From the rows below, pull out word for word every line from the one containing "You are a GUI" through the one containing "This screenshot has", both included.

Exercise data:
• • • •

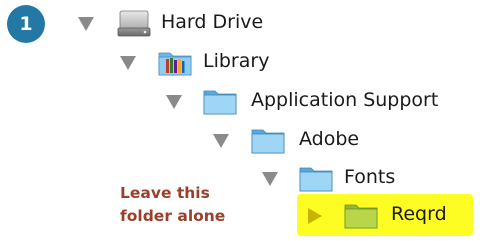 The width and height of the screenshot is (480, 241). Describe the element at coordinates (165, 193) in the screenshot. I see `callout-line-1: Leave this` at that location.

• • • •

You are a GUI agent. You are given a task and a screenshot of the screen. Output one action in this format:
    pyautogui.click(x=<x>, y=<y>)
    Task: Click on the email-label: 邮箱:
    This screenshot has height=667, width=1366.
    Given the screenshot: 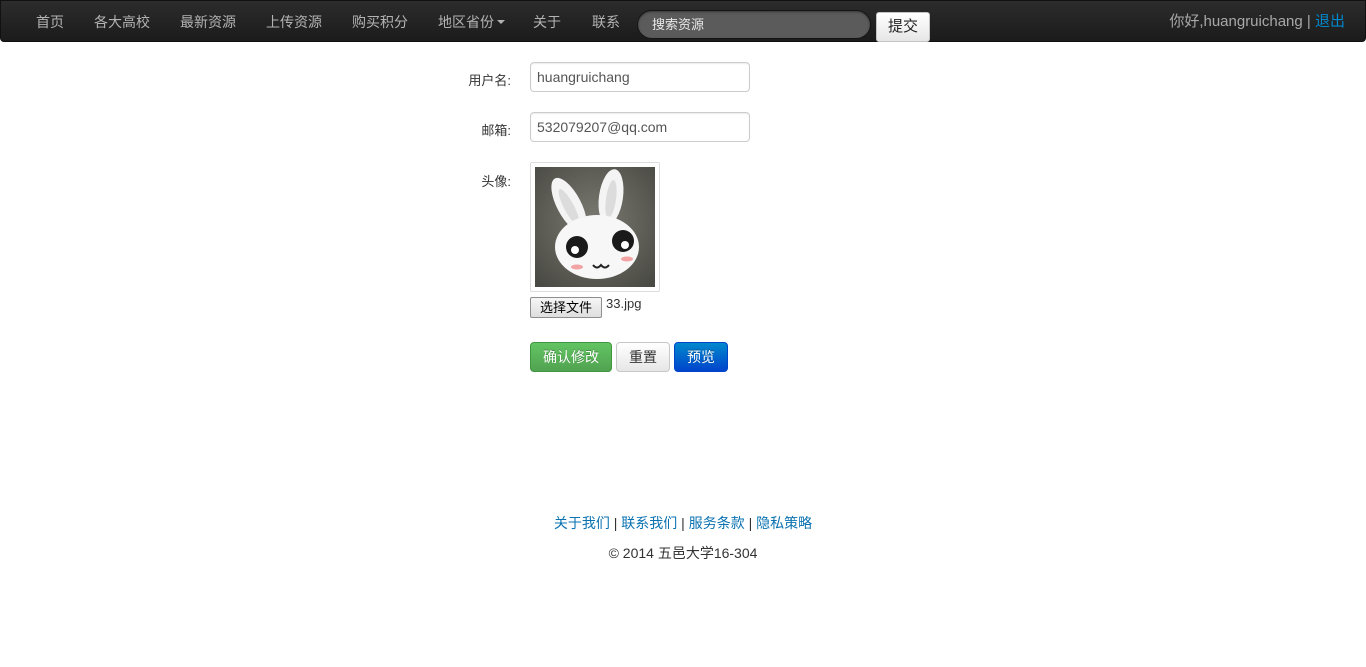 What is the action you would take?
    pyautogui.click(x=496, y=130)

• • • •

Solution for this problem:
You are a GUI agent. You are given a task and a screenshot of the screen. Output one action in this format:
    pyautogui.click(x=<x>, y=<y>)
    Task: Click on the email-label: 邮箱:
    This screenshot has height=667, width=1366.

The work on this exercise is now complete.